*Records for this exercise*:
******************************
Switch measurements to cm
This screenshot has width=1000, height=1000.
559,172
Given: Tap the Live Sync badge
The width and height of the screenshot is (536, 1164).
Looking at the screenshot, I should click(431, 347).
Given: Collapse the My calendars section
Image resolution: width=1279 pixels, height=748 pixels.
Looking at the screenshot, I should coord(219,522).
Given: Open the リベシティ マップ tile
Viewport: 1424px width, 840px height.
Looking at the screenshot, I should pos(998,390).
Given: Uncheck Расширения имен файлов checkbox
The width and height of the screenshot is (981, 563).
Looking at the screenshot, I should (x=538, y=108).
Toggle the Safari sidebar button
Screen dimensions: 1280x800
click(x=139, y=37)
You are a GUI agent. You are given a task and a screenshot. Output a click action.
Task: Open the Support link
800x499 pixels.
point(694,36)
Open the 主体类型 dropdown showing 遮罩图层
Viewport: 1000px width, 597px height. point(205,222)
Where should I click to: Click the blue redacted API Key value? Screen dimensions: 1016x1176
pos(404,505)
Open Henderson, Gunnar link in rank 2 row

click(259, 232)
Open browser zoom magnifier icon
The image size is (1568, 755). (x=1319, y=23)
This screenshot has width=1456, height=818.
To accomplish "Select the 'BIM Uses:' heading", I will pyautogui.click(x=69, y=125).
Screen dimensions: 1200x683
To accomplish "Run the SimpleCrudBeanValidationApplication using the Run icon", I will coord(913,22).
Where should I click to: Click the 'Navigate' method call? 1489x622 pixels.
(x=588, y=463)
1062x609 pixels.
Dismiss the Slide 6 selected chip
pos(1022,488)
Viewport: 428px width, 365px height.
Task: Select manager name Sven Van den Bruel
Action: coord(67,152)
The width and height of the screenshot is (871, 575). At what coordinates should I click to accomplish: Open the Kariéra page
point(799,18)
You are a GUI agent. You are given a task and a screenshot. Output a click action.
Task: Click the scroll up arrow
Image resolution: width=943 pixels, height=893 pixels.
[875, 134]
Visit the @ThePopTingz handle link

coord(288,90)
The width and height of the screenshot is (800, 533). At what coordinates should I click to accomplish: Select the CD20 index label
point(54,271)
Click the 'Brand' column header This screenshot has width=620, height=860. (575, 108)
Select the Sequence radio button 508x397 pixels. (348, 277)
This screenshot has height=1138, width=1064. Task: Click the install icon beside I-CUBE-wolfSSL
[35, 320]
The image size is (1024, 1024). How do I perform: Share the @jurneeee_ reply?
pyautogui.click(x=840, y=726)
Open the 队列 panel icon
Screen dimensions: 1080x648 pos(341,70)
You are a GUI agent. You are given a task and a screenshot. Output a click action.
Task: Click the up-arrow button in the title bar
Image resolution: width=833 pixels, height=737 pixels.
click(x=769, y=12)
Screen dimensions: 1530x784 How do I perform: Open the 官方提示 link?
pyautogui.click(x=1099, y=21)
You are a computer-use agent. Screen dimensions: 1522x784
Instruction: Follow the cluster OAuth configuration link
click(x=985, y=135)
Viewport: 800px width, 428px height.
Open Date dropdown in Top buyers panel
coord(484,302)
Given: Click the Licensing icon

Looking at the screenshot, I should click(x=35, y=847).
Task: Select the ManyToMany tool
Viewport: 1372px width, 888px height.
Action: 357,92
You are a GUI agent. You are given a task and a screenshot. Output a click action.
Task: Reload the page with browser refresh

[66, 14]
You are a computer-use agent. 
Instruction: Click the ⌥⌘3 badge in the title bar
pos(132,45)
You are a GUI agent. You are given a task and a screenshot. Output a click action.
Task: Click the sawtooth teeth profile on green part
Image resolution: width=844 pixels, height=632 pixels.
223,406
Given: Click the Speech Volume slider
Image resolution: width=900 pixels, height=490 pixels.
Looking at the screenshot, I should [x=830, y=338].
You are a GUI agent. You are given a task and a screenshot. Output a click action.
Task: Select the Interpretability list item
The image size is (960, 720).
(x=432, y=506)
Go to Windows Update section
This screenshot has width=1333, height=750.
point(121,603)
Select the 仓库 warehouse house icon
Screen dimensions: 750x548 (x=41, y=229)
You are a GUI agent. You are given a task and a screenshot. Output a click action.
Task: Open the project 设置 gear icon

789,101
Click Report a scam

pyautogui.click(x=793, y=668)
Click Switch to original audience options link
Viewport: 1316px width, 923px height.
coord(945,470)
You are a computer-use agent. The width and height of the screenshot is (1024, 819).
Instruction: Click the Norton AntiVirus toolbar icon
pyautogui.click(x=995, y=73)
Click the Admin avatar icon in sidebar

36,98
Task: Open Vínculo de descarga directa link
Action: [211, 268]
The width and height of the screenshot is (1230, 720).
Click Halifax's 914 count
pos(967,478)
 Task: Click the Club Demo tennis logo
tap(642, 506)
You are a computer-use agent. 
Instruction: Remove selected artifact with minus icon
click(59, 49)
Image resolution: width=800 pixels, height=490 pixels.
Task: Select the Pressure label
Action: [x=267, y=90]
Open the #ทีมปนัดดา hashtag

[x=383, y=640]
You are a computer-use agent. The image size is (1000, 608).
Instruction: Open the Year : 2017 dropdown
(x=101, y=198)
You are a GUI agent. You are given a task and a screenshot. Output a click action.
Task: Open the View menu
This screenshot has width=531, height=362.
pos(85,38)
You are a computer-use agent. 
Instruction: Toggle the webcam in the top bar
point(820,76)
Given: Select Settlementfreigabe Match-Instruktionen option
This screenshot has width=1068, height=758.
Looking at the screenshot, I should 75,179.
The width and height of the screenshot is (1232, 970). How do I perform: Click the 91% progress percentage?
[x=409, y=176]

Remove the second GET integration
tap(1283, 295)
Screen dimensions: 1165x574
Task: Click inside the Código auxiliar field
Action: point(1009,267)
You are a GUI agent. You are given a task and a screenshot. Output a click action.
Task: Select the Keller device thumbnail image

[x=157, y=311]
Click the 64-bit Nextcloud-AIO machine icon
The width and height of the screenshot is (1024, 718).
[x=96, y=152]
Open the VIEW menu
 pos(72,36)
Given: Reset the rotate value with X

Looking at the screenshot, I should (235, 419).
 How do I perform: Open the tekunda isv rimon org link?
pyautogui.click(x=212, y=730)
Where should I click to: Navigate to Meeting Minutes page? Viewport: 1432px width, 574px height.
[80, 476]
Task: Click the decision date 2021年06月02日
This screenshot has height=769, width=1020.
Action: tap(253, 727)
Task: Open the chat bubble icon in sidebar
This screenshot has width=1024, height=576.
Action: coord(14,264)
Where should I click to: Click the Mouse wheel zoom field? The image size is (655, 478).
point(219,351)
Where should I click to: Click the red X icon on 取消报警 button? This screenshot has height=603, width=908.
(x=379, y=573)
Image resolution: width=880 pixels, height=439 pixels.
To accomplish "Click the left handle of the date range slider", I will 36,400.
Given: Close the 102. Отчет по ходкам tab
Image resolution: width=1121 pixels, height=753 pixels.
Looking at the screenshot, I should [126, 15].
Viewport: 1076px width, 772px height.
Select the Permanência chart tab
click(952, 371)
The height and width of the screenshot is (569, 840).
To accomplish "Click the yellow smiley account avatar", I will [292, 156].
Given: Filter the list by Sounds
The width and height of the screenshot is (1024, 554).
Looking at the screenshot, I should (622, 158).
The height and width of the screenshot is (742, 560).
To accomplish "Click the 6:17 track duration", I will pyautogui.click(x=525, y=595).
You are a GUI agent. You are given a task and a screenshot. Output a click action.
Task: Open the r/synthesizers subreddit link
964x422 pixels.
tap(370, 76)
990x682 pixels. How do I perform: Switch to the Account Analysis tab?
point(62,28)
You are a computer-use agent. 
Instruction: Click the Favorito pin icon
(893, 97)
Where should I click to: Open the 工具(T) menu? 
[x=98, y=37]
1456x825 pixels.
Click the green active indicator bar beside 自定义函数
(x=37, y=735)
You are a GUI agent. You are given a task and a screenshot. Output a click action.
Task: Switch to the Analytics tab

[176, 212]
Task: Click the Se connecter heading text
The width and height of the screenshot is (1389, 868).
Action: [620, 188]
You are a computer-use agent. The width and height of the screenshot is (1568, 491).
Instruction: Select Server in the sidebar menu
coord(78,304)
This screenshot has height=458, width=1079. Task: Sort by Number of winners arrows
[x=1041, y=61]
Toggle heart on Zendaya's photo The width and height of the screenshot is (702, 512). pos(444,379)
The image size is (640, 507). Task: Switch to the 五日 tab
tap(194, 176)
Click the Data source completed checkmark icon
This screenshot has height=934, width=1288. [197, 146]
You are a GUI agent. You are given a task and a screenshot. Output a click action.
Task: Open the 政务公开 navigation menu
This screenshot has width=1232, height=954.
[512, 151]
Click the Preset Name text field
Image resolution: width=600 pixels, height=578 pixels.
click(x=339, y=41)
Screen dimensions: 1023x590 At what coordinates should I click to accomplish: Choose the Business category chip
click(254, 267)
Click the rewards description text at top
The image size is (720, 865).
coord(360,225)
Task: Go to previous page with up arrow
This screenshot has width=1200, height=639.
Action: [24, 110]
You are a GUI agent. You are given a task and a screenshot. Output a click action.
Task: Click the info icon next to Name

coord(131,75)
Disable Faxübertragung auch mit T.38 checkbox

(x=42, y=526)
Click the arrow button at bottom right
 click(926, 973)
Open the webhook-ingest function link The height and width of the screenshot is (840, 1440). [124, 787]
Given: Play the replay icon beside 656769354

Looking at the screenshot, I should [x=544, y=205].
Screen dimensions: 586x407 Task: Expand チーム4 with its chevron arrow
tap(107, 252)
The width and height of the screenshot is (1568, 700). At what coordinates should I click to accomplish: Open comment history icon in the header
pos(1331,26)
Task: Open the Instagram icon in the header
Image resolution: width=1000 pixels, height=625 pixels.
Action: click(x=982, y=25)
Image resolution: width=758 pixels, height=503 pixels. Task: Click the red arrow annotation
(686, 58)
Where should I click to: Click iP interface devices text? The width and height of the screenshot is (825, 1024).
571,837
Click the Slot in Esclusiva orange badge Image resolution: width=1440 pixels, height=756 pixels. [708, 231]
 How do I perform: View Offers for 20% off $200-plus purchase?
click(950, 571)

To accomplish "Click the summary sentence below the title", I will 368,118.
******************************
Begin at the line above that has "Open the 主体类型 dropdown showing 遮罩图层" and stop after the line that has "Click the 'Brand'", copying each line exactly and adding nothing else.

Open the 主体类型 dropdown showing 遮罩图层
Viewport: 1000px width, 597px height. point(205,222)
Where should I click to: Click the blue redacted API Key value? Screen dimensions: 1016x1176
pos(404,505)
Open Henderson, Gunnar link in rank 2 row

click(259, 232)
Open browser zoom magnifier icon
The image size is (1568, 755). (x=1319, y=23)
This screenshot has width=1456, height=818.
To accomplish "Select the 'BIM Uses:' heading", I will pyautogui.click(x=69, y=125).
Screen dimensions: 1200x683
To accomplish "Run the SimpleCrudBeanValidationApplication using the Run icon", I will coord(913,22).
Where should I click to: Click the 'Navigate' method call? 1489x622 pixels.
(x=588, y=463)
1062x609 pixels.
Dismiss the Slide 6 selected chip
pos(1022,488)
Viewport: 428px width, 365px height.
Task: Select manager name Sven Van den Bruel
Action: coord(67,152)
The width and height of the screenshot is (871, 575). At what coordinates should I click to accomplish: Open the Kariéra page
point(799,18)
You are a GUI agent. You are given a task and a screenshot. Output a click action.
Task: Click the scroll up arrow
Image resolution: width=943 pixels, height=893 pixels.
[875, 134]
Visit the @ThePopTingz handle link

coord(288,90)
The width and height of the screenshot is (800, 533). At what coordinates should I click to accomplish: Select the CD20 index label
point(54,271)
Click the 'Brand' column header This screenshot has width=620, height=860. (575, 108)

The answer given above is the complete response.